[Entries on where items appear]
>> start

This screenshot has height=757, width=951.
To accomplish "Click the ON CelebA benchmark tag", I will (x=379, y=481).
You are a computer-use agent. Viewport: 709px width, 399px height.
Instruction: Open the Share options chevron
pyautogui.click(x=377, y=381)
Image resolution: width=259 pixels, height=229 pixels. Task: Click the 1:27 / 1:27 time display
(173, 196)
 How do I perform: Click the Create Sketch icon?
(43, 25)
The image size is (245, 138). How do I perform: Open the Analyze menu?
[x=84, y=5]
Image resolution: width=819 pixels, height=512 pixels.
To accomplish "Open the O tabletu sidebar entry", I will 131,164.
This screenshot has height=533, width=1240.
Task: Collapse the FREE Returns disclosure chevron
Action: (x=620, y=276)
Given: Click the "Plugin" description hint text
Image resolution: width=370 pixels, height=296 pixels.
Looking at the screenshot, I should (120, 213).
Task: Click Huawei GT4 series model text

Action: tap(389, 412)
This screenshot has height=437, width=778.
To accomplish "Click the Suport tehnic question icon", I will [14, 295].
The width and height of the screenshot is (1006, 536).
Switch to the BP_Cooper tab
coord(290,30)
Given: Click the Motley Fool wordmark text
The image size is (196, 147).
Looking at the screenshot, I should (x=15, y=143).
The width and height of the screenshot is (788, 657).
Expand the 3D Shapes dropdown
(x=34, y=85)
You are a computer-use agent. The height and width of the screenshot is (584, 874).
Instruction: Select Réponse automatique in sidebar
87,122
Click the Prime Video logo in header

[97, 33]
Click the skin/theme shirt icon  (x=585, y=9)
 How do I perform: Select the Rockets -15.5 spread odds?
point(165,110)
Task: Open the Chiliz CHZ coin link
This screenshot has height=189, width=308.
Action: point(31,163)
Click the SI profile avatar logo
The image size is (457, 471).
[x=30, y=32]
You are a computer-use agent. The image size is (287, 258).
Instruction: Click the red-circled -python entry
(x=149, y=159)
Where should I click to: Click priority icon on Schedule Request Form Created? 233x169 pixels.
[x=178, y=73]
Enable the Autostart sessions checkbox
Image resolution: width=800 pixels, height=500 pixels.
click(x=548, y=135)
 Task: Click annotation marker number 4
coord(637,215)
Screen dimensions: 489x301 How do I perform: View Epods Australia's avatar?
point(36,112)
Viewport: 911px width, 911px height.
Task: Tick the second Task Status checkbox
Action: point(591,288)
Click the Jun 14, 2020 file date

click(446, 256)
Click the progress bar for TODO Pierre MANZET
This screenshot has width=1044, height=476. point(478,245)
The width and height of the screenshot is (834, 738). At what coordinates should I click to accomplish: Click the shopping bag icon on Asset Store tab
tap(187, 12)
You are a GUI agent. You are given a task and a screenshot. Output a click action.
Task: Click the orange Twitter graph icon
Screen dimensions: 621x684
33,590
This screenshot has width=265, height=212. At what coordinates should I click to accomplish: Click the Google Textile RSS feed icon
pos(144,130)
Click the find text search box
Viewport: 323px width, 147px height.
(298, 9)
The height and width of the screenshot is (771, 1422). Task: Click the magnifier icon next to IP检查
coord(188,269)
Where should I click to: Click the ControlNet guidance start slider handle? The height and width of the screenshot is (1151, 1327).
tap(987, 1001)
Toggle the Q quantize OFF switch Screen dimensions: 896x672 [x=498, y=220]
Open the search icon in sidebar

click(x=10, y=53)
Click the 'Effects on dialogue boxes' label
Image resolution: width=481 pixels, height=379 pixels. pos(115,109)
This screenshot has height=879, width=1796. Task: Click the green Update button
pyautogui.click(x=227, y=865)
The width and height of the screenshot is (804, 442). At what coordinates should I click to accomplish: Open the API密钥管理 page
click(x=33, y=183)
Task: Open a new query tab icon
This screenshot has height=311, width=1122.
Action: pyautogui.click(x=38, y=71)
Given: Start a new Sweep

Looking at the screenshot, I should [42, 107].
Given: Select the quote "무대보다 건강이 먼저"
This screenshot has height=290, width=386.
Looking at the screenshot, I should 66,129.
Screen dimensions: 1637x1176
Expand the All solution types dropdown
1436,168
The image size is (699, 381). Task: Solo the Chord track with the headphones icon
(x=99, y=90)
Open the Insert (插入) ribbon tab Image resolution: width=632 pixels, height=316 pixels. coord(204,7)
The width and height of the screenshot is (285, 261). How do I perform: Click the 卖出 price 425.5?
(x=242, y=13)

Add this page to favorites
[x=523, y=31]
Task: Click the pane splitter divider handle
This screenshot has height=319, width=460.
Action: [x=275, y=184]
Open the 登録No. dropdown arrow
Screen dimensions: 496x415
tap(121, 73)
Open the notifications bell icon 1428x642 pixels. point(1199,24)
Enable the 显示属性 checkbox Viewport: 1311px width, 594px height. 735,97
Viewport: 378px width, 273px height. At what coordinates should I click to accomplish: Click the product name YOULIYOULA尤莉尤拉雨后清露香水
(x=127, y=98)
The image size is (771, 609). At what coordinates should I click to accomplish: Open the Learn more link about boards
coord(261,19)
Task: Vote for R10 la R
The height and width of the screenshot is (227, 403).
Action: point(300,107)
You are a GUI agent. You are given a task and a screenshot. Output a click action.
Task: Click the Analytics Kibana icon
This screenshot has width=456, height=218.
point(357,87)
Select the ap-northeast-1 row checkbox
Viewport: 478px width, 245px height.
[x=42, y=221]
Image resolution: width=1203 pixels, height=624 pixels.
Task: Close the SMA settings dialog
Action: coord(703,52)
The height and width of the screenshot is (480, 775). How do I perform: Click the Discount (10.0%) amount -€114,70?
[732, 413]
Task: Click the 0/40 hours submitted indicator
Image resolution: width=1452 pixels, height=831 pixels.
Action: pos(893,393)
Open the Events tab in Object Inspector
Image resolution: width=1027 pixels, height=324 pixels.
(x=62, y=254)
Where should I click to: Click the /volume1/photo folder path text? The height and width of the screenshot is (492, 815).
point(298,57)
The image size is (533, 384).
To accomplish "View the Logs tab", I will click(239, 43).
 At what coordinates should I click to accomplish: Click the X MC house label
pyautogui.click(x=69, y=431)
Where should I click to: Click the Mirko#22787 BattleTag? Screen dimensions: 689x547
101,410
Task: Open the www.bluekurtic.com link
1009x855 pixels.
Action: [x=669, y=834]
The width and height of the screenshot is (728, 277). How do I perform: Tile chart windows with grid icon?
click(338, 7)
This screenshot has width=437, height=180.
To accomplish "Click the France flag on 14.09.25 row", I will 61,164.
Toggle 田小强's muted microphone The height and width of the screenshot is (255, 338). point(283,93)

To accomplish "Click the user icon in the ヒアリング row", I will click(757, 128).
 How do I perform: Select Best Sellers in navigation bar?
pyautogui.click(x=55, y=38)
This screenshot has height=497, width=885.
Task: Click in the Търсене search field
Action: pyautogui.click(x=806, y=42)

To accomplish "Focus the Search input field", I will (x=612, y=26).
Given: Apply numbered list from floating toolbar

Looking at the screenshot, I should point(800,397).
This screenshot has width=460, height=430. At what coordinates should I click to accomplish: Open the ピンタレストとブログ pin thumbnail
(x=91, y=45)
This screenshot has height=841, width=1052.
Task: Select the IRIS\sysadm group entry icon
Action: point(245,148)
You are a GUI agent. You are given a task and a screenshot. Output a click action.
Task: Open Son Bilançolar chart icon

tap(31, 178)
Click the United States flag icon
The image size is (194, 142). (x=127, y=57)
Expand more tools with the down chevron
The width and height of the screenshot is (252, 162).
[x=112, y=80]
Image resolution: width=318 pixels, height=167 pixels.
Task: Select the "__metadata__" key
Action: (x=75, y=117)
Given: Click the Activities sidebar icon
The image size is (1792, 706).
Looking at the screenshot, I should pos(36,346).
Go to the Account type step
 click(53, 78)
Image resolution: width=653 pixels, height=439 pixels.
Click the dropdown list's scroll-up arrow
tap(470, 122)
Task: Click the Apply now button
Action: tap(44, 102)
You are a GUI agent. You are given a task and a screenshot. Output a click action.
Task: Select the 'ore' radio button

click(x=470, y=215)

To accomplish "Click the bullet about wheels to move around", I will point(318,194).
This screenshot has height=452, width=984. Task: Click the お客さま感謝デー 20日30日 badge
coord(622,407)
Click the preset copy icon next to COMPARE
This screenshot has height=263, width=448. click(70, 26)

>> end

> **THE PROBLEM**: Copy the rows from the start through the line containing "Action: point(31,163)", swapping "Instruction" for "Prompt" and changing nothing else.

> **REPLY TO THE TASK**:
This screenshot has height=757, width=951.
To accomplish "Click the ON CelebA benchmark tag", I will (x=379, y=481).
You are a computer-use agent. Viewport: 709px width, 399px height.
Prompt: Open the Share options chevron
pyautogui.click(x=377, y=381)
Image resolution: width=259 pixels, height=229 pixels. Task: Click the 1:27 / 1:27 time display
(173, 196)
 How do I perform: Click the Create Sketch icon?
(43, 25)
The image size is (245, 138). How do I perform: Open the Analyze menu?
[x=84, y=5]
Image resolution: width=819 pixels, height=512 pixels.
To accomplish "Open the O tabletu sidebar entry", I will 131,164.
This screenshot has height=533, width=1240.
Task: Collapse the FREE Returns disclosure chevron
Action: (x=620, y=276)
Given: Click the "Plugin" description hint text
Image resolution: width=370 pixels, height=296 pixels.
Looking at the screenshot, I should (120, 213).
Task: Click Huawei GT4 series model text

Action: tap(389, 412)
This screenshot has height=437, width=778.
To accomplish "Click the Suport tehnic question icon", I will [14, 295].
The width and height of the screenshot is (1006, 536).
Switch to the BP_Cooper tab
coord(290,30)
Given: Click the Motley Fool wordmark text
The image size is (196, 147).
Looking at the screenshot, I should (x=15, y=143).
The width and height of the screenshot is (788, 657).
Expand the 3D Shapes dropdown
(x=34, y=85)
You are a computer-use agent. The height and width of the screenshot is (584, 874).
Prompt: Select Réponse automatique in sidebar
87,122
Click the Prime Video logo in header

[97, 33]
Click the skin/theme shirt icon  (x=585, y=9)
 How do I perform: Select the Rockets -15.5 spread odds?
point(165,110)
Task: Open the Chiliz CHZ coin link
This screenshot has height=189, width=308.
Action: point(31,163)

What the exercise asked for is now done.